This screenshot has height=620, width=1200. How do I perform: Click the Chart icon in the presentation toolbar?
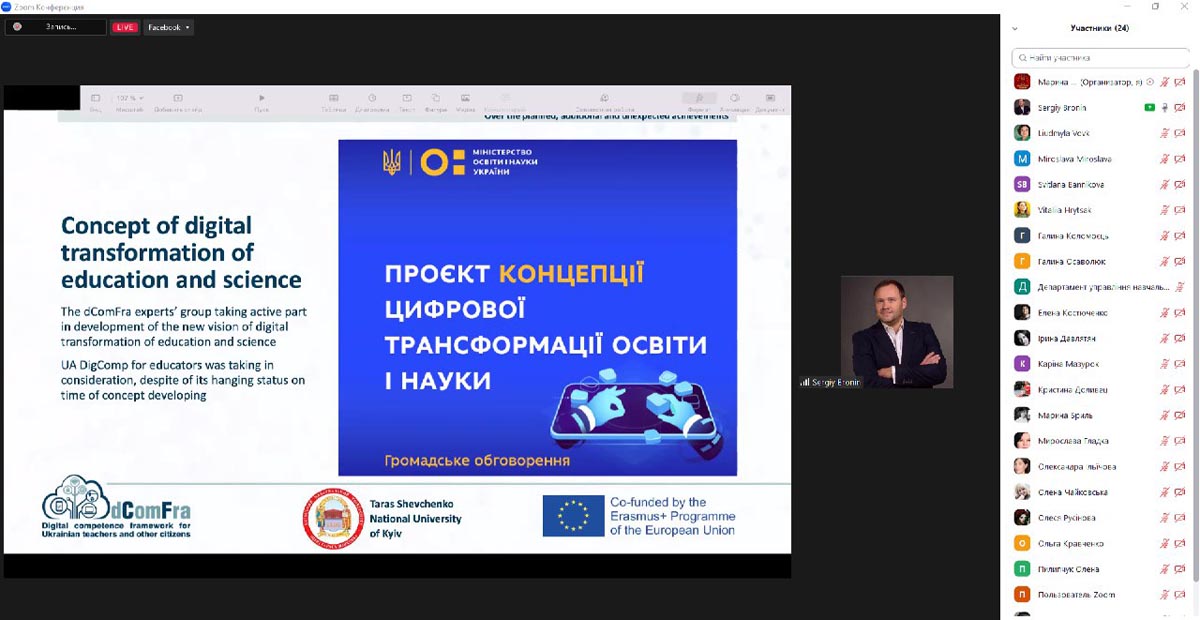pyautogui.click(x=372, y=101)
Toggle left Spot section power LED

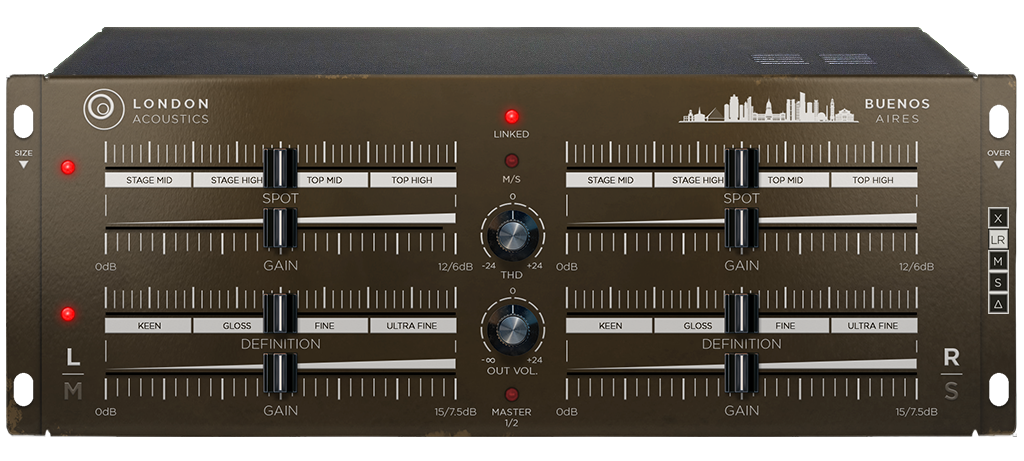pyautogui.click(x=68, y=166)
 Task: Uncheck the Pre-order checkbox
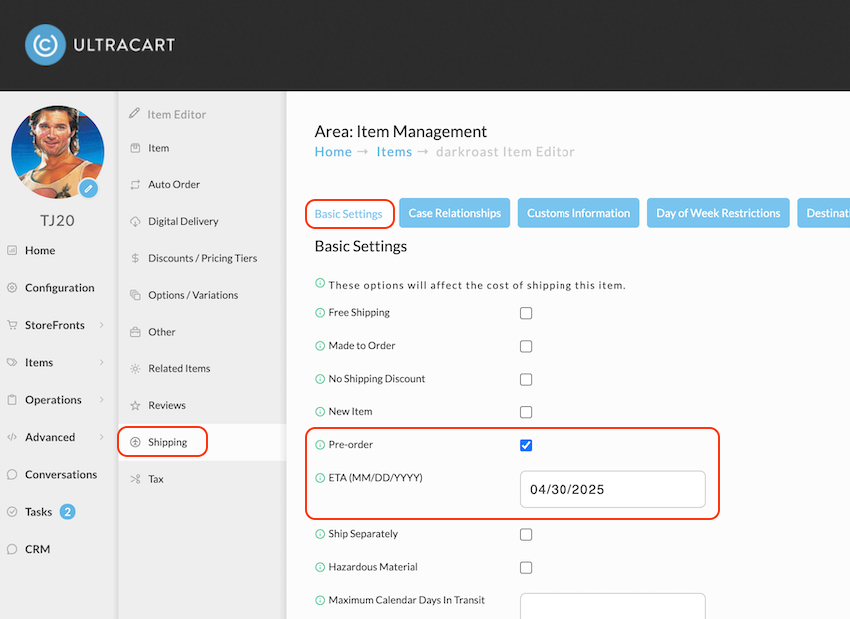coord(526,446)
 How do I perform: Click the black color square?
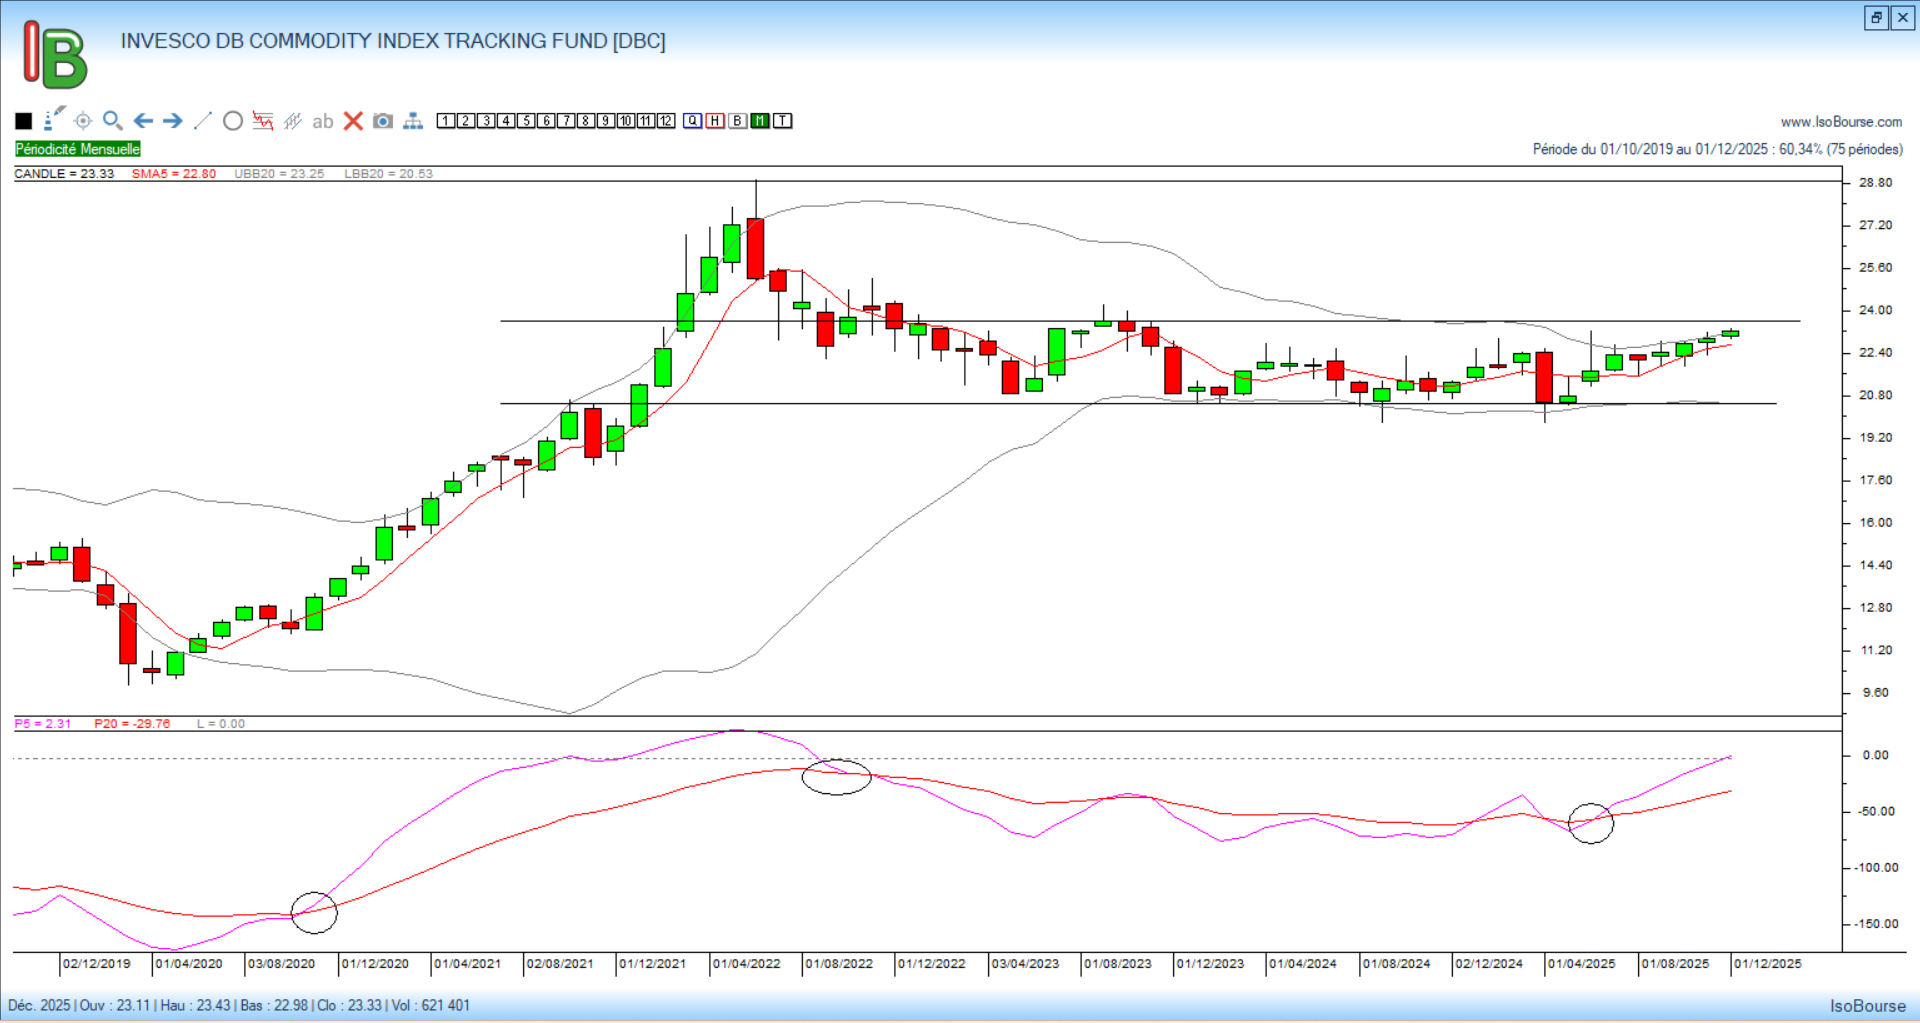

********

# WHAT TO DO
The required response consists solely of the lines from the line containing "Task: Uncheck the Pre-order checkbox" through the end of the listing, both ends included, copied exactly without pictures.

# SOLVED PROBLEM
 Task: Uncheck the Pre-order checkbox
coord(526,446)
 How do I perform: Click the black color square?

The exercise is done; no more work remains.